Targeting Cholangiocarcinoma Cells By Cold Piezoelectric Plasmas: In Vitro Efficacy And Cellular Mechanisms

TL;DR

This study explores cold piezoelectric plasma (CPP) as a novel, portable cancer therapy targeting cholangiocarcinoma cells, demonstrating immediate cytoskeleton effects and long-term DNA damage leading to cell death in vitro.

Contribution

It introduces the application of CPP with corona and dielectric barrier discharges against cholangiocarcinoma, highlighting its efficacy and cellular mechanisms.

Findings

CPP causes temperature gradients in cell cultures.

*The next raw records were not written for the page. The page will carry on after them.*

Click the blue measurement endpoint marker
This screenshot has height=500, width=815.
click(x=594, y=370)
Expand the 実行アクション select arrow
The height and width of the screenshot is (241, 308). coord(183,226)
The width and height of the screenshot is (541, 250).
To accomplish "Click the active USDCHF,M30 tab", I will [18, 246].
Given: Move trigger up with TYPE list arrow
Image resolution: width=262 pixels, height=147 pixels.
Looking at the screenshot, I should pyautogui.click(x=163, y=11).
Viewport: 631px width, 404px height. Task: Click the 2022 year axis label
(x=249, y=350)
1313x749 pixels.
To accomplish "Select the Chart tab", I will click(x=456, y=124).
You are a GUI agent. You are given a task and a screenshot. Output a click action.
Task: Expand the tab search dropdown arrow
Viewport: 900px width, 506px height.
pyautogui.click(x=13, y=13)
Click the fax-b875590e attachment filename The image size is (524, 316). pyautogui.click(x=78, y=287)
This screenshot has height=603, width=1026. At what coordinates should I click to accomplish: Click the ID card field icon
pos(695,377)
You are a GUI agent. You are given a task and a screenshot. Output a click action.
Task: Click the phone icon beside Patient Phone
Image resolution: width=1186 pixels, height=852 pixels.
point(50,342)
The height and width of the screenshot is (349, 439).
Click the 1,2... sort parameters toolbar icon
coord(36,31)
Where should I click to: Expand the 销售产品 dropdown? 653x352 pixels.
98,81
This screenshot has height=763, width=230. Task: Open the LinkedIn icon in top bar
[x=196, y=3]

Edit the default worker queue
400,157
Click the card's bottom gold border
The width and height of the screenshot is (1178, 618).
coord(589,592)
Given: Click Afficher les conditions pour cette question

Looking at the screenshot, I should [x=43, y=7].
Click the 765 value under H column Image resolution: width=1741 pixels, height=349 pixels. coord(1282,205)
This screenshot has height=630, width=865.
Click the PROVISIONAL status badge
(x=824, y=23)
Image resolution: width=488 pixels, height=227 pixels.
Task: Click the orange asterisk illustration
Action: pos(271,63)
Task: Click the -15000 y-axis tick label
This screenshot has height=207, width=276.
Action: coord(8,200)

Pz-CD heats more but cools quickly after plasma stops.

CPP induces DNA damage and cell death in cancer cells.

Abstract

Cold piezoelectric plasma (CPP) is a novel approach in cancer therapy, enabling the development of portable treatment devices capable of triggering cancer cell death. While its effectiveness remains underexplored, this research focuses on its application against cholangiocarcinoma (CCA), an aggressive cancer of the biliary tract. A CPP device is utilized to generate either a corona discharge (Pz-CD) or a dielectric barrier discharge (Pz-DBD) for in vitro experiments. Notably, Pz-CD can deliver more power than Pz-DBD, although both sources produce significant levels of reactive species in plasma and liquid phases. This work shows that CPP causes a gradient increase in medium temperature from the center towards the edges of the culture well, especially for longer treatment times. Although Pz-CD heats more significantly, it cools quickly after plasma extinction. When applied to human CCA cells, CPP shows immediate and long-term effects, more localized for Pz-CD, while more uniform for Pz-DBD. Immediate effects result also in actin cytoskeleton remodeling without alteration of the cell membrane permeability. Long-term effects of CPP, although the antioxidant system is engaged, include activation of the DNA damage response pathway leading to cell death. In conclusion, CPP should be recognized as a promising antitumor therapy.